REQUIREMENT: Quote the part of the material that opens with the line containing "is (758, 1342)." and closes with the line containing "text-cursor is located", reproducing both of those lines and everything between them unchanged.

#### MATERIAL FOR THE TASK

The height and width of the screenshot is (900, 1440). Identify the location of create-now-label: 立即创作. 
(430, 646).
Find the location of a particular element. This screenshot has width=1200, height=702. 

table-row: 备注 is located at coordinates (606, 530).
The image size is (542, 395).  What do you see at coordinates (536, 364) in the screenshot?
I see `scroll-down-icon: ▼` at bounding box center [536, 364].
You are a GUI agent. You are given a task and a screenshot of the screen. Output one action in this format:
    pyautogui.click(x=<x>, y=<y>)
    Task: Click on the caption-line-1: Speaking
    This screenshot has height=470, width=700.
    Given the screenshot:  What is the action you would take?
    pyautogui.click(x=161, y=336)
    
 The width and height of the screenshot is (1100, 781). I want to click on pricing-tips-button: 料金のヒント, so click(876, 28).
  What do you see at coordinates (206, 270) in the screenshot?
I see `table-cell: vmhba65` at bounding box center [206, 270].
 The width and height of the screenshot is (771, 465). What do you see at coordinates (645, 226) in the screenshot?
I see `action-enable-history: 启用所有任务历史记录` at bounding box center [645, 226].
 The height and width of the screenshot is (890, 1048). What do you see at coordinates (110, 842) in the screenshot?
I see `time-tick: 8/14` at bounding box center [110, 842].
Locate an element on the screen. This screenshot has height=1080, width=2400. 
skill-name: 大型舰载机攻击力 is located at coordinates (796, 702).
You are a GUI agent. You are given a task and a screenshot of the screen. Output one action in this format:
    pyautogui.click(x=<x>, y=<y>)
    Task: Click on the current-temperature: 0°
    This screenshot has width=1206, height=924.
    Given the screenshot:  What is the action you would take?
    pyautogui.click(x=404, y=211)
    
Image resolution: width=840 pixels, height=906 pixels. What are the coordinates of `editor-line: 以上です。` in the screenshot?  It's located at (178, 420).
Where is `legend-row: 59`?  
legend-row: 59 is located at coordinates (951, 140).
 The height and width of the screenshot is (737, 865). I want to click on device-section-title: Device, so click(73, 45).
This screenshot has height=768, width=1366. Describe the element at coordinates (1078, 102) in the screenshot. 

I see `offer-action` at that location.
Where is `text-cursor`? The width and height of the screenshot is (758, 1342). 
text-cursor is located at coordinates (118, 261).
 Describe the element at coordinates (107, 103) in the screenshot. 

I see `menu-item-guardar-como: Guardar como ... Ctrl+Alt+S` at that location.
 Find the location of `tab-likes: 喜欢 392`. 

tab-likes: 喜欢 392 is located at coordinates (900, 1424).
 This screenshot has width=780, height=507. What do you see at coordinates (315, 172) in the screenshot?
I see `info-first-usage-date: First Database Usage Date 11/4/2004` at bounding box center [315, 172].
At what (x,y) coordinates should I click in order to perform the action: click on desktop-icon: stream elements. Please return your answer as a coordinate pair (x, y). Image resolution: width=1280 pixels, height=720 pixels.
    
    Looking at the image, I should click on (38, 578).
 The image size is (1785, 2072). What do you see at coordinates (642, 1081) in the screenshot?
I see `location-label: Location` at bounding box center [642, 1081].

########

RESULT FOR THIS EXERCISE:
Where is `text-cursor`? The width and height of the screenshot is (758, 1342). 
text-cursor is located at coordinates (118, 261).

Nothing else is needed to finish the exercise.